[Pixel coordinate grounding data]
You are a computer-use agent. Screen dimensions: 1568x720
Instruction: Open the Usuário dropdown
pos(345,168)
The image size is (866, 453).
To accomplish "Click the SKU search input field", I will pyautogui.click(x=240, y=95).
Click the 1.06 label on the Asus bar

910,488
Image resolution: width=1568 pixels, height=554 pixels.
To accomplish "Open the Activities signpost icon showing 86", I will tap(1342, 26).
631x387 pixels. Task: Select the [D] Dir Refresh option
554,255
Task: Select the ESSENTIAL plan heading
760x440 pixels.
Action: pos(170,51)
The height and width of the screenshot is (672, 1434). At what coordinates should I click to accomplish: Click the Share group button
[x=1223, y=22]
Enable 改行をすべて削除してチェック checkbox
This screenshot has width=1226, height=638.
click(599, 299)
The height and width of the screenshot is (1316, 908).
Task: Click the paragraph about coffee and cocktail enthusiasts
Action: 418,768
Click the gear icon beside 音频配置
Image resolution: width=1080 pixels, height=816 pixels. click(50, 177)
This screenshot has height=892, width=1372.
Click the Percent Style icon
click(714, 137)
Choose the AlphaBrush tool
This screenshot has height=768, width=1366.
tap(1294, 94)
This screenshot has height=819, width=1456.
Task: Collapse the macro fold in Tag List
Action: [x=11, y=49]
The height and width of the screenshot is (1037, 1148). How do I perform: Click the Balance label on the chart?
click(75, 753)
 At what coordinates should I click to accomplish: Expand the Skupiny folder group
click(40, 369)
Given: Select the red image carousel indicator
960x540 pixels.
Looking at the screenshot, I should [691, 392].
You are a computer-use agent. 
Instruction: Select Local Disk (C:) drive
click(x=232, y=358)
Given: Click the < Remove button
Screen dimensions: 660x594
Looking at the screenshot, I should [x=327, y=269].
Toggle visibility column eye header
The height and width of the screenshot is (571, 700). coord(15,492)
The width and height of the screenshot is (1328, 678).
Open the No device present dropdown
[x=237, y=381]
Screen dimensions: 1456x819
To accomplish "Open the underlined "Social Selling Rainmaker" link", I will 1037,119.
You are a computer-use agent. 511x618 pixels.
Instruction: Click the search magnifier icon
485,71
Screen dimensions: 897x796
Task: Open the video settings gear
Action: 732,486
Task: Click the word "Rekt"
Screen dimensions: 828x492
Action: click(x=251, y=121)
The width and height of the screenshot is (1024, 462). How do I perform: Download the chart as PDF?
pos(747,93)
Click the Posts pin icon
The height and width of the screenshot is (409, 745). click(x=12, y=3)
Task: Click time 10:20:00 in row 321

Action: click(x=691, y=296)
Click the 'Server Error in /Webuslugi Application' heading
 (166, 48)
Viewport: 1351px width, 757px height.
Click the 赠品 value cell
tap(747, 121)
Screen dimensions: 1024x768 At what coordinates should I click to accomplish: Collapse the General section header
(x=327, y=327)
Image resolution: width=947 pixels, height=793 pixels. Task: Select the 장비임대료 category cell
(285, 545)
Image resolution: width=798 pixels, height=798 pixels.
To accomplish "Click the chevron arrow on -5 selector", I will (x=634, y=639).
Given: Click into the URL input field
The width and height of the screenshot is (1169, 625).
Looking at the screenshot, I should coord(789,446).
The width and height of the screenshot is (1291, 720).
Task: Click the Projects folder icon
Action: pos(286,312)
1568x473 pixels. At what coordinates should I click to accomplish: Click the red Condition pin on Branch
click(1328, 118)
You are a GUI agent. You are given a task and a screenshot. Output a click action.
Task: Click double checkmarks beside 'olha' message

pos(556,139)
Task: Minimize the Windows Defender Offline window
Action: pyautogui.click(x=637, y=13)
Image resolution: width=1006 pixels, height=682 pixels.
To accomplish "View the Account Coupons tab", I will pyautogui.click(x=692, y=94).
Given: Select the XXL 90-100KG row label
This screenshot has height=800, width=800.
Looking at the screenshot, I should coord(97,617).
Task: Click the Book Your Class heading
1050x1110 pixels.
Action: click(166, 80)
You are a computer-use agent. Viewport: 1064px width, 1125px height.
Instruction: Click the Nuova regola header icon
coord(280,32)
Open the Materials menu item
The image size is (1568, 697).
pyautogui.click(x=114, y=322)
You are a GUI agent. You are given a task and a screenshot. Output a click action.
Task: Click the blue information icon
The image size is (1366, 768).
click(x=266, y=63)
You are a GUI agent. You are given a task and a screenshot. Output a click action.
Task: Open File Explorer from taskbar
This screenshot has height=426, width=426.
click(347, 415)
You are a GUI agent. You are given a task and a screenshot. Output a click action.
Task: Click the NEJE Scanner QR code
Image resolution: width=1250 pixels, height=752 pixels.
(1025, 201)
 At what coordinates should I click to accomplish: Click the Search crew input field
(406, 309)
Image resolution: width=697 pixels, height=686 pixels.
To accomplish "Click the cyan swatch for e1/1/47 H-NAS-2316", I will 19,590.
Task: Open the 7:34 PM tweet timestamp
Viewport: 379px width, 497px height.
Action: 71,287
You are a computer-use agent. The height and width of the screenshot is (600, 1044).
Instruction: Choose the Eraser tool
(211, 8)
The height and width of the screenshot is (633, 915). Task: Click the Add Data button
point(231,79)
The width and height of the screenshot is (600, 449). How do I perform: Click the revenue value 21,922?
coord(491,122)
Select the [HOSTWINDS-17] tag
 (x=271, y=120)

## [TASK STATEMENT]
Return, unchanged, the run of lines above that opens with the line containing "The height and width of the screenshot is (672, 1434)." and closes with the line containing "Given: Click the < Remove button". Include both.

## [EXERCISE OUTPUT]
The height and width of the screenshot is (672, 1434). At what coordinates should I click to accomplish: Click the Share group button
[x=1223, y=22]
Enable 改行をすべて削除してチェック checkbox
This screenshot has width=1226, height=638.
click(599, 299)
The height and width of the screenshot is (1316, 908).
Task: Click the paragraph about coffee and cocktail enthusiasts
Action: 418,768
Click the gear icon beside 音频配置
Image resolution: width=1080 pixels, height=816 pixels. click(50, 177)
This screenshot has height=892, width=1372.
Click the Percent Style icon
click(714, 137)
Choose the AlphaBrush tool
This screenshot has height=768, width=1366.
tap(1294, 94)
This screenshot has height=819, width=1456.
Task: Collapse the macro fold in Tag List
Action: [x=11, y=49]
The height and width of the screenshot is (1037, 1148). How do I perform: Click the Balance label on the chart?
click(75, 753)
 At what coordinates should I click to accomplish: Expand the Skupiny folder group
click(40, 369)
Given: Select the red image carousel indicator
960x540 pixels.
Looking at the screenshot, I should [691, 392].
You are a computer-use agent. 
Instruction: Select Local Disk (C:) drive
click(x=232, y=358)
Given: Click the < Remove button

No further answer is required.